Perhaps the best solution would be to say that all statements are assumed to have a single Unknown Unknown, and that this Unknown Unknown has a probability of 10%. That's what I do, actually; all my logic is void if "there are fairies in the garden" - my name for my Unknown Unknown. But since there's usually nothing in particular to do if there are fairies in the garden, that too cancels out.

Besides, humans deal with multiple non-renormalizing Unknowns all the time. So any intelligence has to have a way of dealing with it; perhaps assigning numerical guess-probabilities to Unknowns.

Elisson's IGS:

Hopefully, it should be reasonably obvious how to export HappyApplet's reasoning into Elisson's. Elisson can do without first-order logic, but it needs to be able to be able to assign probabilities to statements - not just numerical probabilities, but statements of derivation. Elisson would need to be able to do this in any case; the major question is how to do it elegantly. I'm not quite sure whether probabilities should be a separate domdule, inline in the causal domdule, or attached to the world-model architecture. For now, it's up to the programmer.

A few pieces still stand out. One, Elisson needs a more complex explanation of what it's doing - a better Interim linkup. Elisson has to have the abstract and deeply justified knowledge that greater intelligence is generally better at learning pieces of knowledge and accomplishing goals. Elisson has to understand that ve, Elisson, is trying to become more intelligent. Elisson may even have to understand the positive feedback inherent in a Singularity, so that Elisson understands that it personally is intended as a stepping-stone to Singuarity and not necessarily the Singularity itself. Elisson may also need "Hedonism" and "Fairies in the garden" and various cautions explained, so that it attributes some value to humanity.

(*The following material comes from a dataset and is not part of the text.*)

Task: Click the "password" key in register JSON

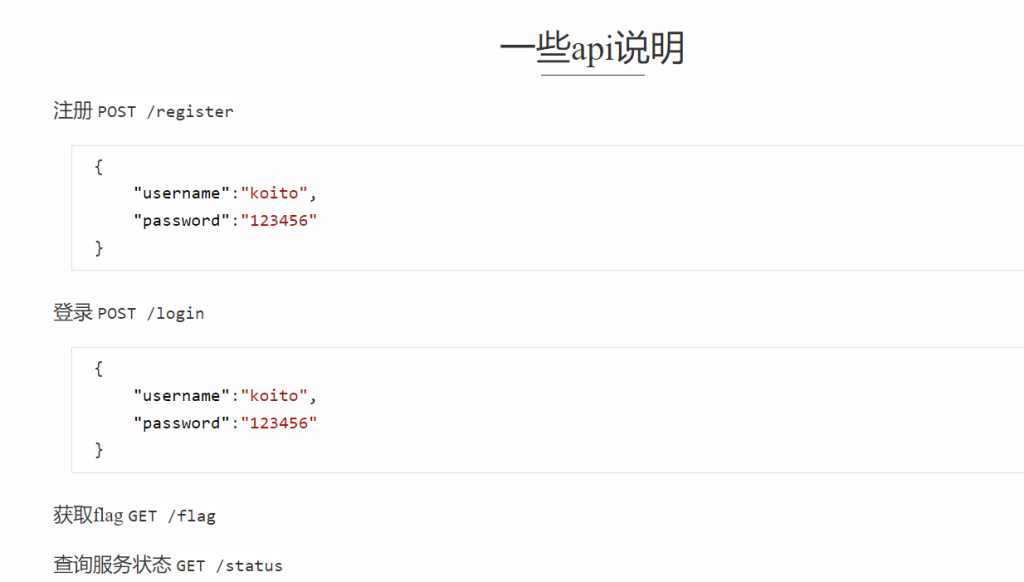Action: click(182, 221)
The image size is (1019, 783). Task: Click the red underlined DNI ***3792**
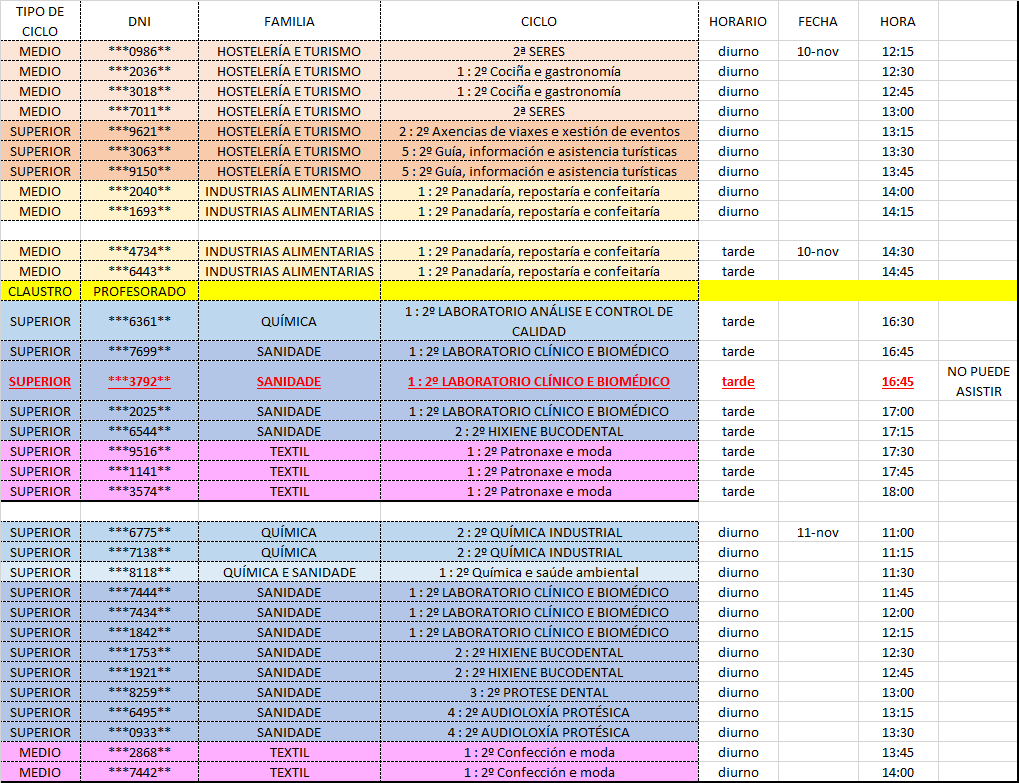pyautogui.click(x=139, y=381)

More about this in Precautions.

Two, Elisson has to be able to reason about goals, and translate the reasoned existence of a goal into an actual goal object. Like HappyApplet, "there exists a goal G" has to actually translate into Elisson's internal representation of a goal. The planning architecture, with protogoals or whatever, does not fully address this issue. The logical reasoning creates and verifies a goal within a separate system. Here, the logical system creates a goal which has no other goals to justify it and is supported by pure reasoning.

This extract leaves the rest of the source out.